### YOUR ASSIGNMENT:
Decide whether each statement below agrees with the text on infertility, answering yes or no and quoting the words of the text that settle it. (a) According to experts, male and female factors cause infertility in equal measure. (b) In India, infertility affects about a quarter of married couples. (c) Fewer young couples are seeking infertility treatment.

Start of TEXT PROVIDED

Breaking The Infertility Taboo
Usually, it is the woman who bears the brunt of infertility but according to experts, infertility is caused by 50 per cent male and 50 per cent female factors.
Women aren't the only ones who suffer from infertility
Infertility refers to a couple's inability to conceive. In India, infertility affects around 10 per cent to 15 per cent of married couples. Besides the emotional toll infertility takes on childless couples, the topic of infertility is stigmatized and viewed as embarrassing in our country. Hence, awareness or open discussion about it is almost unheard of. Also, being infertile can invite questions and comments, which are not always empathetic. Therefore, couples dealing with infertility find it challenging to obtain expert counselling and treatment. More and more young couples are seeking infertility treatment.

End of TEXT PROVIDED
Start of PROVIDED DATA

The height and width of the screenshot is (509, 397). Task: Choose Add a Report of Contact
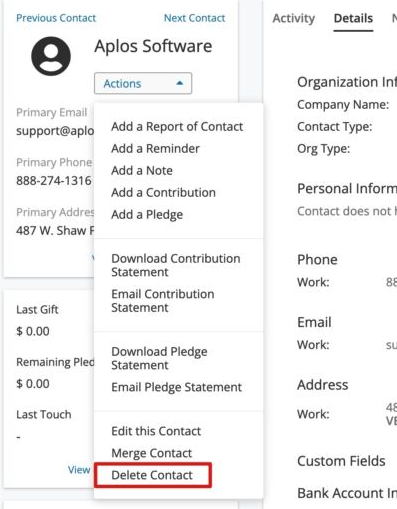(x=177, y=127)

End of PROVIDED DATA

### FINISHED EXERCISE:
(a) Yes: "infertility is caused by 50 per cent male and 50 per cent female factors."
(b) No: "infertility affects around 10 per cent to 15 per cent of married couples."
(c) No: "More and more young couples are seeking infertility treatment."